▶ CONSIGNES:
**1)** D'après la critique musicale, à quelle date le concert filmé du Sacre du Printemps a-t-il eu lieu ?
**2)** Prolongez la critique musicale consacrée au Sacre du Printemps à partir de sa dernière phrase.

▶ EXTRAIT DU TEXTE:
L’orchestre du capitole poursuit son parcours discographique à travers le répertoire russe sous la baguette inspirée de son chef titulaire, Tugan Sokhiev. Musique russe bien sûr, mais n’oublions pas que ces deux partitions ont été créées à Paris dans le cadre des saisons des Ballets Russes de Diaghilev et que les chefs et les orchestres français les ont particulièrement bien servis tout au long de ce siècle.
Et l’éditeur nous gâte puisqu’il nous offre deux versions, une au disque et l’autre en vidéo (concert du 17 septembre 2011 clôturant les séances d’enregistrement), filmée par les caméras de la chaîne Mezzo, de cette œuvre phare de la musique du xxe siècle qu’est Le Sacre du Printemps. À l’origine d’un des plus grands scandales de l’histoire de la musique, sa création fut un choc ressenti comme l’attentat d’un anarchiste du rythme, faisant voler en éclats les symétries et les équilibres. Debussy lui-même parlait de « musique de sauvage avec tout le confort moderne ».
Si l’on est immédiatement saisi par la précision rythmique de chaque pupitre et l’énergie bouillonnante que dégage l’orchestre, on est sensible à la direction très raffinée de Tugan Sokhiev, qui souligne les beautés mélodiques de la partition, lorsque nombre d’enregistrements se concentrent sur la rythmique affolante de cette danse païenne et chamanique. Cette musique furieuse trépigne, cogne, mais on oublie souvent qu’elle chante aussi et le jeune chef russe nous restitue ce chant en suivant les changements de tempo avec une souplesse féline. L’opulente orchestration est servie par des cordes magnifiques relayées par des bois d’une belle suavité, des cuivres d’une précision diabolique et des percussions incisives. À contre courant de nombreuses lectures, Tugan Sokhiev donne une vision d’une rare élégance selon une direction à la gestique sobre, précise et très efficace.

▶ DONNÉES FOURNIES:
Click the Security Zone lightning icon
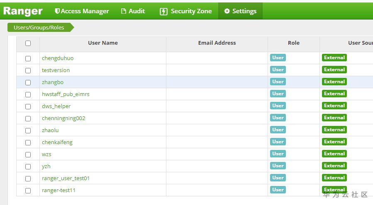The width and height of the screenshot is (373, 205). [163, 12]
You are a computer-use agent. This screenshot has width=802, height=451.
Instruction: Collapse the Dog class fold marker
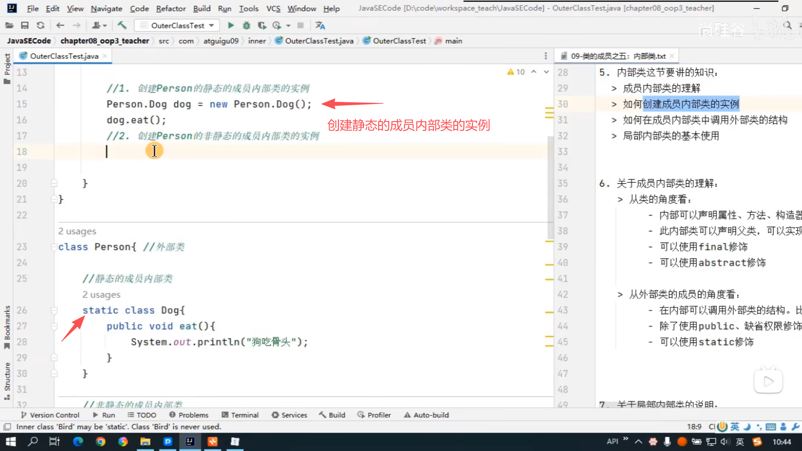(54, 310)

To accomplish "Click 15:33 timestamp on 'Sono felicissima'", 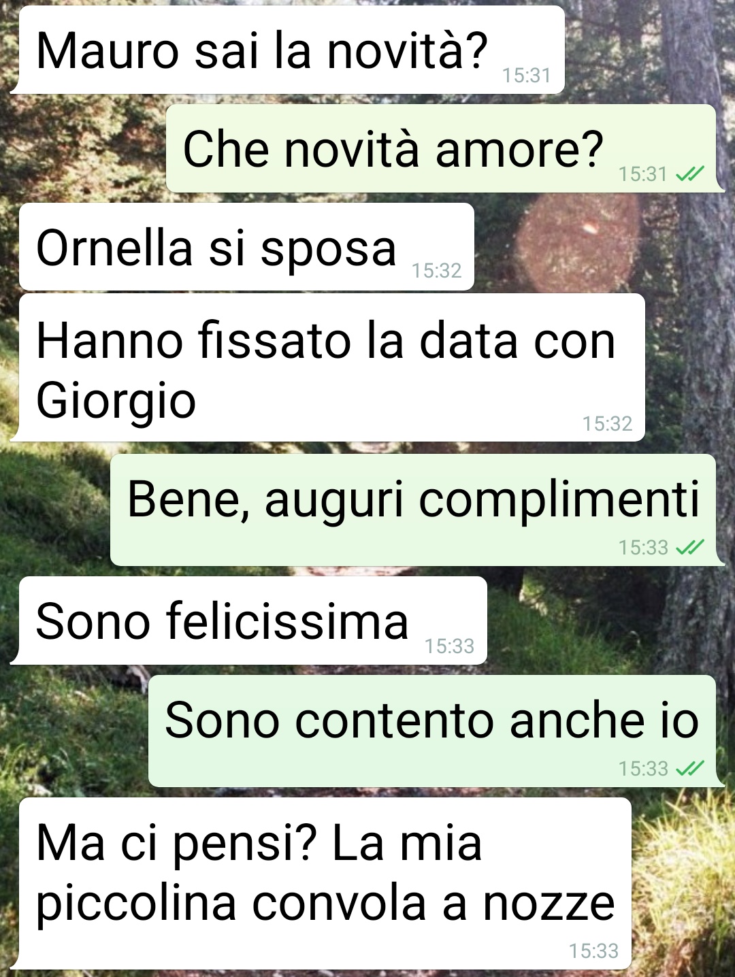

==

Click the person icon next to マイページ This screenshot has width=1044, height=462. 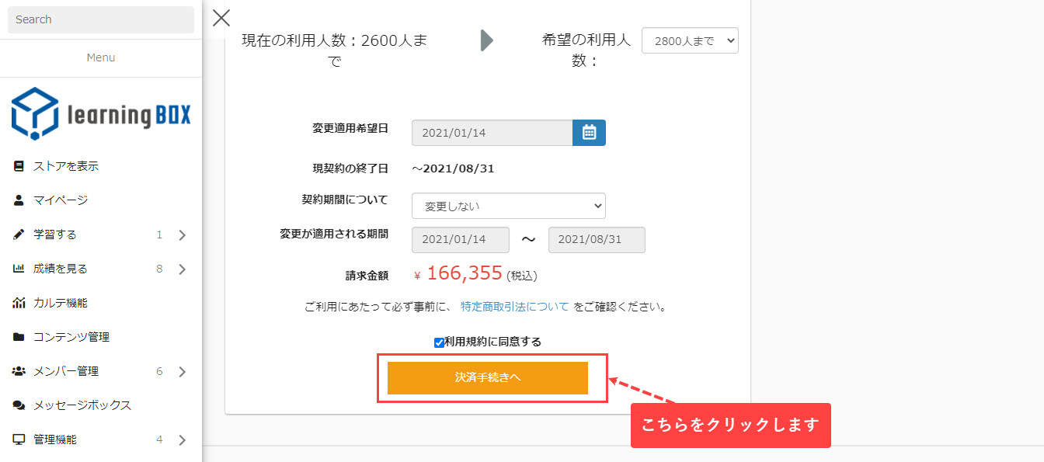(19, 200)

▶ RÉSULTATS FINAUX:
**1)** Le 17 septembre 2011.

**2)**
La suite de L’oiseau de feu qui complète le CD n’est pas en reste quant à l’élégance de l’interprétation. Le chef en souligne avec bonheur les contrastes, les jeux d’ombre et de lumière, ainsi que les timbres.
L’émotion est d’autant plus vive que le disque comme le concert filmé signifient la dernière contribution du violoniste solo Laurent Pellerin, décédé en janvier dernier.
Cette parution hautement recommandable sera certainement confrontée à vive concurrence car cette année marque le centenaire de la scandaleuse création du Sacre du printemps au Théâtre des Champs Élysées.
Alain Huc de Vaubert
Igor Stravinsky (1892-1971) : L’oiseau de feu (suite de 1919) ; Le Sacre du printemps (version originale de 1913).
Orchestre National du Capitole de Toulouse.
Direction : Tugan Sokhiev
Enregistré en septembre 2011 à la Halle aux grains de Toulouse.
1 CD et 1 DVD Naïve V 51 92. Notice en français et anglais. Durée : 55’ (CD) et 37’ (DVD)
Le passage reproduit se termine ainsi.